On 7 Dez 2004, [EMAIL PROTECTED] wrote:
> I have two lists names x and seq.
>
> I am trying to find element of x in element of seq. I
> find them. However, I want to print element in seq
> that contains element of x and also the next element
> in seq.
[...]
> 3. TRIAL 3:
> I just asked to print the element in seq that matched
> element 1 in X. It prints only that element, however
> I want to print the next element too and I cannot get
> it.
>>>> for ele1 in x:
> for ele2 in seq:
> if ele1 in ele2:
> print ele2
>
[...]
>>>> len(x)
> 4504
>>>> x[1:10]
> ['454:494', '319:607', '319:608', '322:289',
> '322:290', '183:330', '183:329', '364:95', '364:96']
>>>> len(seq)
> 398169
>>>> seq[0:4]
> ['>probe:HG-U95Av2:1000_at:399:559;
> Interrogation_Position=1367; Antisense;',
> 'TCTCCTTTGCTGAGGCCTCCAGCTT',
> '>probe:HG-U95Av2:1000_at:544:185;
> Interrogation_Position=1379; Antisense;',
> 'AGGCCTCCAGCTTCAGGCAGGCCAA']
[...]
> How Do I WANT:
>
> I want to print get an output like this:
>
>
>>probe:HG-U95Av2:1000_at:399:559;
> Interrogation_Position=1367; Antisense;'
> TCTCCTTTGCTGAGGCCTCCAGCTT
>
>>probe:HG-U95Av2:1000_at:544:185;
> Interrogation_Position=1379; Antisense;
> AGGCCTCCAGCTTCAGGCAGGCCAA
Hi, you got some replies how to do it, but IMO there are two other
possibilities:
(a) Turn seq into a dictionary with the parts of the string that are
matched against from list x as keys.
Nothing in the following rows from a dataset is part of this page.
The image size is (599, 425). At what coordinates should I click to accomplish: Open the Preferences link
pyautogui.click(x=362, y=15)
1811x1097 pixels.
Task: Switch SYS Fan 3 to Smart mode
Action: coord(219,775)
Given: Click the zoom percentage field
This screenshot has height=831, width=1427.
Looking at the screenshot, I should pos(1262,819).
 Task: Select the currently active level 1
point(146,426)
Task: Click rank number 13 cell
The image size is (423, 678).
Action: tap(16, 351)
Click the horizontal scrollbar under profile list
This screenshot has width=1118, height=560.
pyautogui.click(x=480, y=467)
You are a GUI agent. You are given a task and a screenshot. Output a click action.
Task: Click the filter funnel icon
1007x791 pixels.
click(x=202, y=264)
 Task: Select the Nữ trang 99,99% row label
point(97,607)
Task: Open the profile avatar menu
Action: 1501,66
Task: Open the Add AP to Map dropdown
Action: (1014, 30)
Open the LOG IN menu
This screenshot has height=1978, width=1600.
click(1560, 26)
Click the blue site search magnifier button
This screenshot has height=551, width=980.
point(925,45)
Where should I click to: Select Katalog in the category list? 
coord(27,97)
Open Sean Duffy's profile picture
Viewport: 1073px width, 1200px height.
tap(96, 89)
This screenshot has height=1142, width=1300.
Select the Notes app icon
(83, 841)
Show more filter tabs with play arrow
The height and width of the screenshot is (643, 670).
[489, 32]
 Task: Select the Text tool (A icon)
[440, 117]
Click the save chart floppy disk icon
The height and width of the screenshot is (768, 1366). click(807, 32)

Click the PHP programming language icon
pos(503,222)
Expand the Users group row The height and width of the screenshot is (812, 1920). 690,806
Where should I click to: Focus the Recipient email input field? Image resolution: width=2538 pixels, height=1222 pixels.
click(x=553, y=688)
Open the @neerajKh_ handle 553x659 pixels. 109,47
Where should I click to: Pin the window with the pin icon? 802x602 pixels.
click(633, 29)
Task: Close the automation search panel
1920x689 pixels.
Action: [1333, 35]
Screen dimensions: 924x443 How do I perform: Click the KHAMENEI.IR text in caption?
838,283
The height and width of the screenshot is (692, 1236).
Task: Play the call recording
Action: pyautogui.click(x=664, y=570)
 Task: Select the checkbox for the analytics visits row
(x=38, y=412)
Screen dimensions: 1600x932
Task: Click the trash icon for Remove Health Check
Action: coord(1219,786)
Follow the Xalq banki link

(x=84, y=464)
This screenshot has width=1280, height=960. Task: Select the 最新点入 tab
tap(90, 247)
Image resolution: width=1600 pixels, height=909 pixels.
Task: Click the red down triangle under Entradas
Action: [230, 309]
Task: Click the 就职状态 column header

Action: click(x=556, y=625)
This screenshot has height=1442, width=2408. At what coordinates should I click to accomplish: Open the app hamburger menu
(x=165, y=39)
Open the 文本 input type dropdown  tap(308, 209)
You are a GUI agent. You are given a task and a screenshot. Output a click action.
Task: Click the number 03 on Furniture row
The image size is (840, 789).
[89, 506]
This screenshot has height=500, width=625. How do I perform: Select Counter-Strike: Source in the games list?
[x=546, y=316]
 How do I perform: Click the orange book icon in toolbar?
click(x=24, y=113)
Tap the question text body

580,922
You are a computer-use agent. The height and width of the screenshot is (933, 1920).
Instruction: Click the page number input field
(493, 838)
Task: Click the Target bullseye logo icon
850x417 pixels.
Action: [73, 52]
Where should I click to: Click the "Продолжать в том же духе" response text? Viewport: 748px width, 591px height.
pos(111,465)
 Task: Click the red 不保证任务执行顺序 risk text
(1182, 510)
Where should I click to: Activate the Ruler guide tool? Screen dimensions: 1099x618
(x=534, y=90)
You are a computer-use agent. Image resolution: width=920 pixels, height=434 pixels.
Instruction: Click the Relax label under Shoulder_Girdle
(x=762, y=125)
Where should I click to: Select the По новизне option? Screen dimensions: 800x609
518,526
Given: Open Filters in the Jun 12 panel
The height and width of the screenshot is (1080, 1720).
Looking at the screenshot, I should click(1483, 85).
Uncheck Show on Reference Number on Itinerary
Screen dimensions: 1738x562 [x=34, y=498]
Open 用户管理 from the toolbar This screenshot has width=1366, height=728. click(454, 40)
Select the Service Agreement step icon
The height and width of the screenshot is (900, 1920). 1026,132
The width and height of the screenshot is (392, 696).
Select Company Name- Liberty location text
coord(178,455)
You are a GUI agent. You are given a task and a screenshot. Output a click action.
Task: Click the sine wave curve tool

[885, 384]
Since seq is long that may be
much faster.
def list_to_dict (lst):
d = {}
reg = re.compile(':.+?:.+?:(.+?:.+?);')
for val1, val2 in lst:
key = reg.search(val1).group(1)
d[key] = val1 + val2
return d
import re
seq_dic = list_to_dict(zip(seq[::2], seq[1::2]))
for key in x:
val = seq_dic.get(key)
if val: print val
The above function uses a regular expression to extract the part of
the string you are interested in and uses it as key in a dictionary.
To find the corrresponding list entries `zip(seq[::2], seq[1::2])'
is used; seq[::2] is the first, the third, the fifth ... entry of
the list and seq[1::2] is the second, the fourth, the sixth entry of
the list. zip() packs them together in a tuple.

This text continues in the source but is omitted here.